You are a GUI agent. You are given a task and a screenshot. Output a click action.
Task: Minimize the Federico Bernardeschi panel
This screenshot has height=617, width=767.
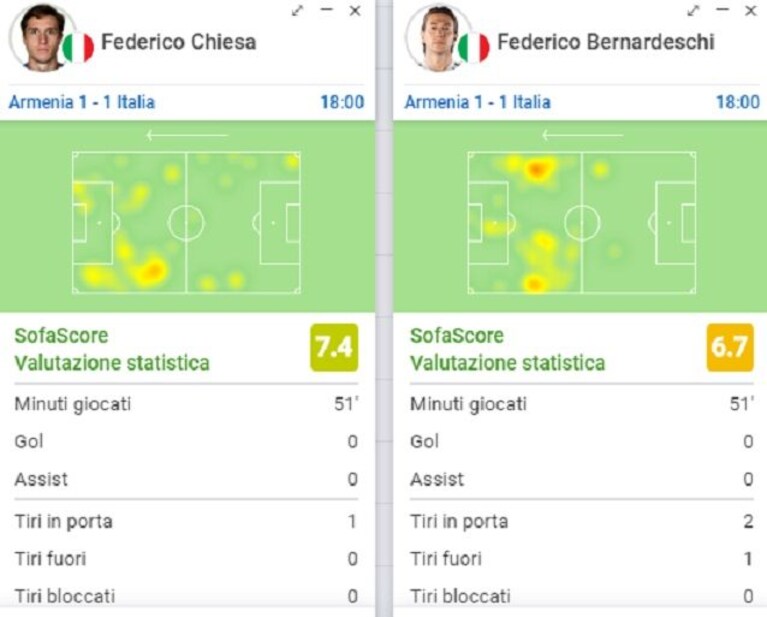pos(722,10)
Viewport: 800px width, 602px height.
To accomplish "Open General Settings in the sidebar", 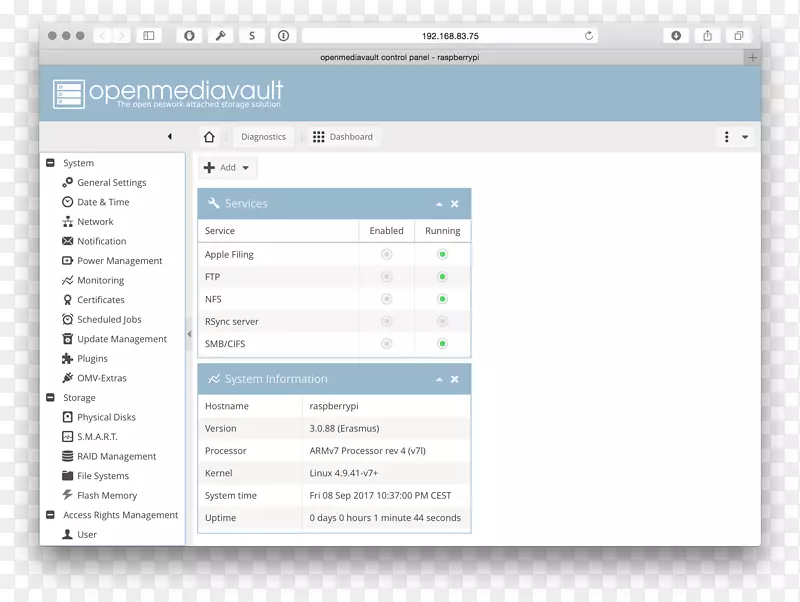I will [x=111, y=183].
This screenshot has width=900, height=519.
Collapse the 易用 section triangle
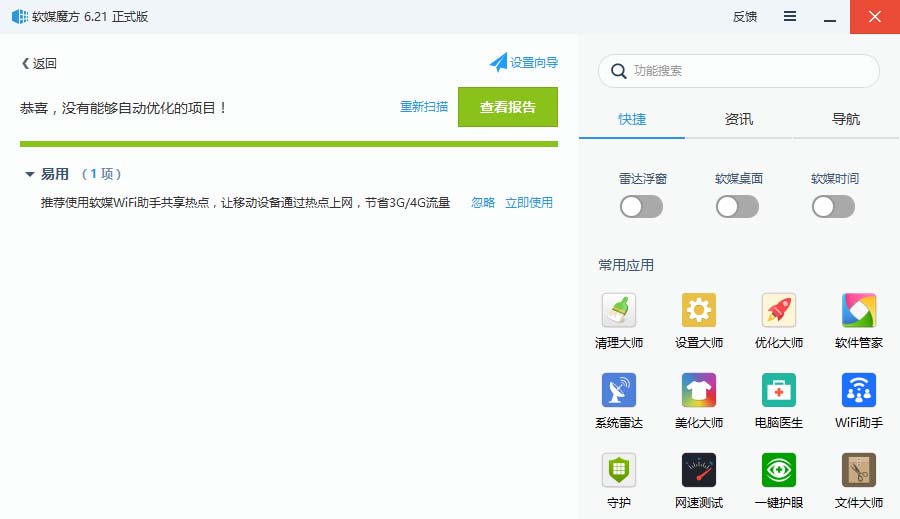coord(30,174)
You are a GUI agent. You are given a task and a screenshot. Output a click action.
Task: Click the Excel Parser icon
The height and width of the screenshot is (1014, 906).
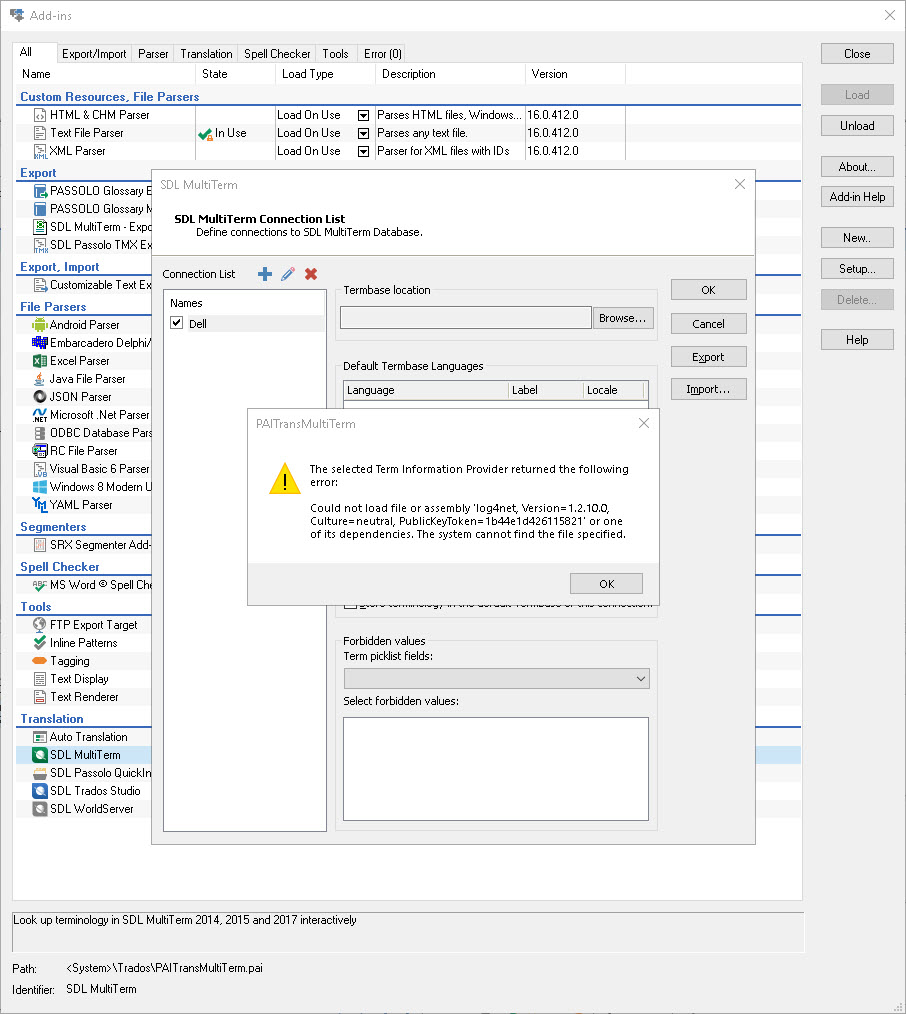click(x=40, y=361)
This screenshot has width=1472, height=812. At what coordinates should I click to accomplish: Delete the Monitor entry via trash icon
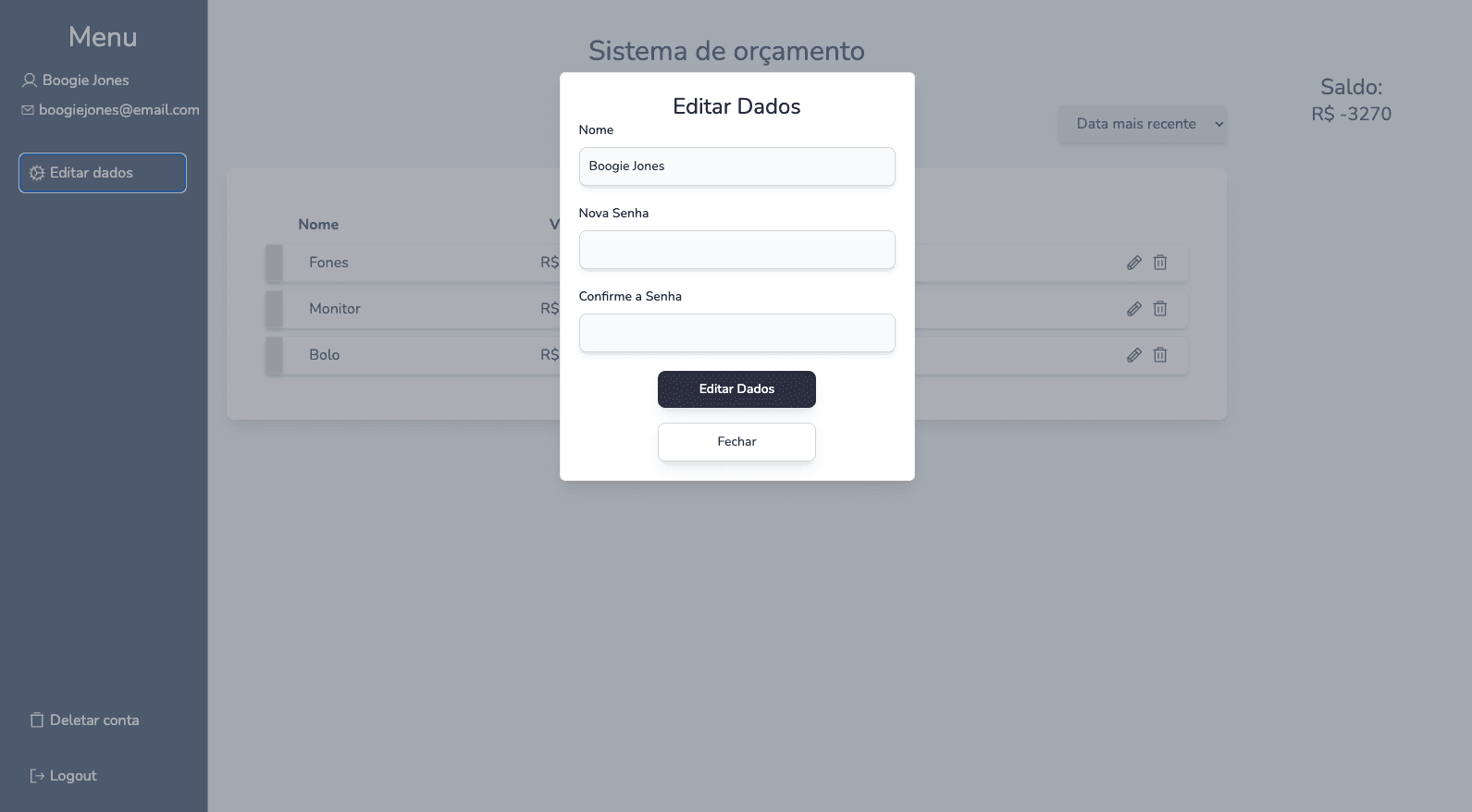pyautogui.click(x=1160, y=309)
++++++++
## Problem details
Both the first line of the records above and the line containing "Viewport: 800px width, 602px height." belong in the copy; please return them and every line between, exactly, minus the pictures.

## The completed task
You are a GUI agent. You are given a task and a screenshot. Output a click action.
Task: Minimize the Federico Bernardeschi panel
This screenshot has height=617, width=767.
pos(722,10)
Viewport: 800px width, 602px height.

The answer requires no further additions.